Bacteroides population was not affected by siblings at 1 month, but a significant effect was seen at 3 months, with no influence at 6 months. In contrast to Bifidobacteria, siblings negatively influenced the occupancy of Bacteroides. The influence of siblings on Bacteroides population has been shown before, [39] with the occupancy by Bacteroides at 18 months after birth being higher in infants with siblings, in contrast to the findings of this study until 6 months. [57] Similar to Bifidobacteria, the effect on Bacteroides until 3 months may reflect mutual interference among siblings.
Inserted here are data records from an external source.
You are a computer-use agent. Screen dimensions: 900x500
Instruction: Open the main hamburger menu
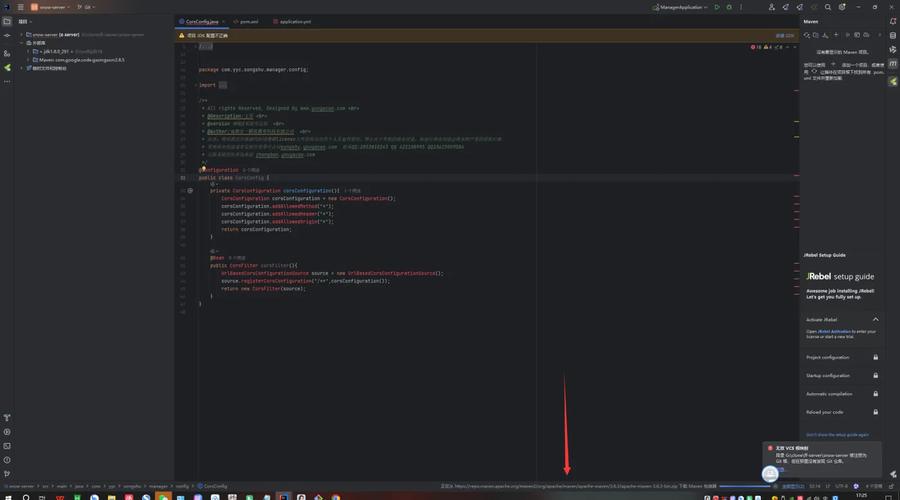click(20, 7)
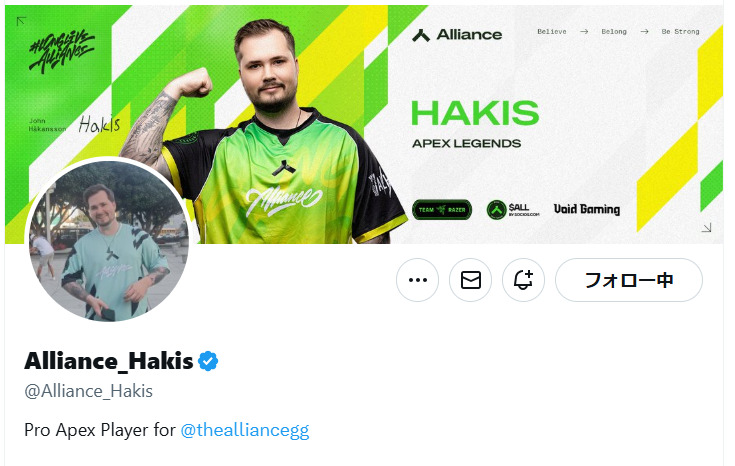Open the three-dot more options menu
This screenshot has width=735, height=466.
point(417,280)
Many studies have examined the clinical significance of colonisation with Bifidobacteria and Bacteroides in intestinal flora in early infancy. [17–22] The present study evaluated the influence of AED on early infants in terms of the effects on their subsequent health. The samples from this study were also used to assess the relation of allergies with changes in the intestinal flora. This study was performed as a part of a cohort study evaluating the clinical significance of changes in the intestinal flora during early infancy in healthy Japanese infants and their effect on the intestinal flora later in life. Data at 1, 3, and 6 months after birth were used in this study, but data related to longer-term time-course changes in the same individuals are needed for a complete and comprehensive investigation. The composition of intestinal flora shows substantial similarities at different time-points in the same individual, [58] but external factors influencing the intestinal flora increase with growth, such as the increase in baby food intake, interaction with siblings and other infants in group nursing, and further use of antibiotics for various diseases. However, this study is significant as a cohort study with a statistically significant large number of samples performed on intestinal flora in infants in the first 6 months of life, which is a crucial period for the development of the immune system since this is a time at which external factors have the least influence in the entire lifetime [24–26].
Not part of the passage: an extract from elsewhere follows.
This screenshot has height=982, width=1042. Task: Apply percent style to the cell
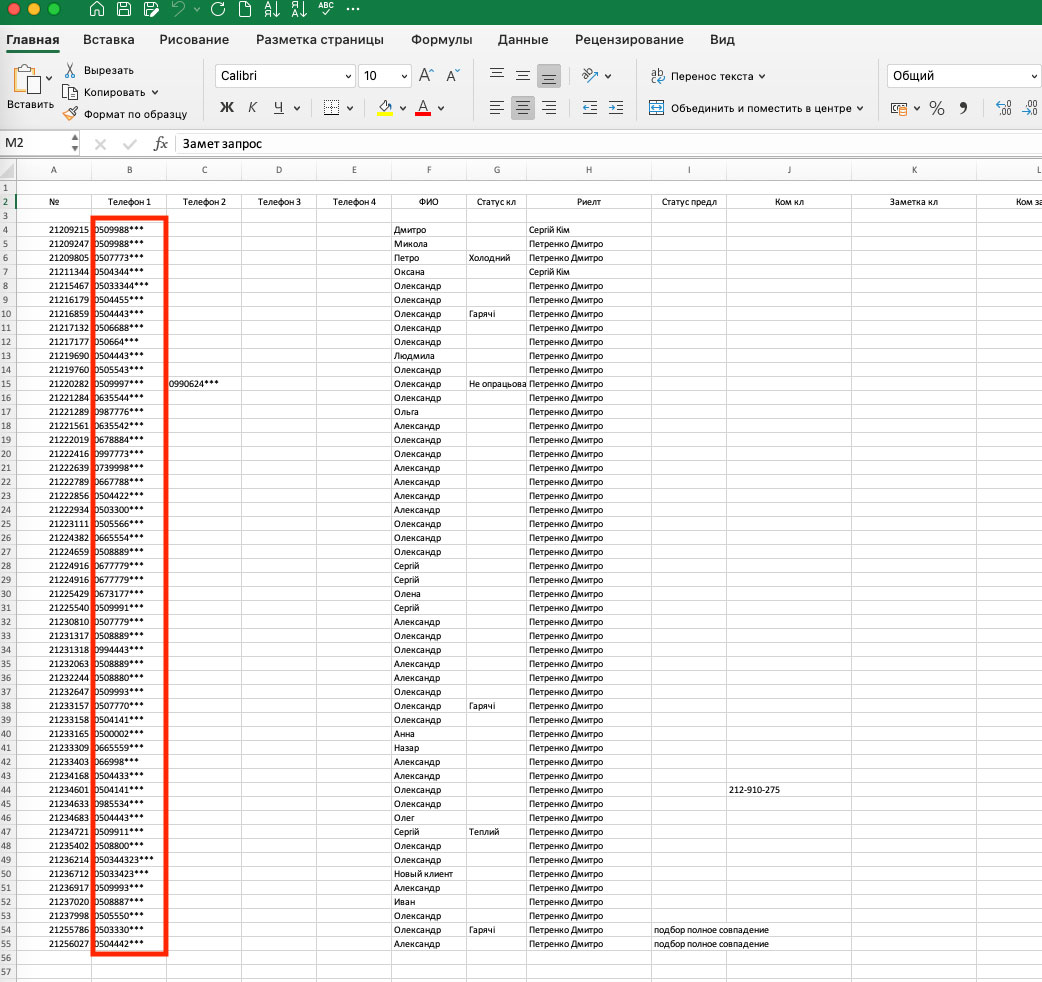[x=937, y=108]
The present study is not without limitations despite the undeniable significance. This study was conducted in a single hospital, which does not allow for extrapolation of the obtained results to the population from other regions within and without Japan, with differences in ethnicity or geography. Although the protocol for the use of antimicrobial agents before the delivery was similar to that in previous studies on IAP [27] [29], multi-centre studies are needed for validation of such extrapolation. Also, while this study focused on several factors that could have a significant impact on the gut microbiota of infants, it did not account for some factors such as feeding methods (only exclusively breast-fed infants included), which could affect colonisation characteristics of some bacteria in the intestinal microbiota of infants. Inclusion of another group of infants that were milk-fed for the most part along with top feed is imperative to understand the factors influencing gut microbiota in infants.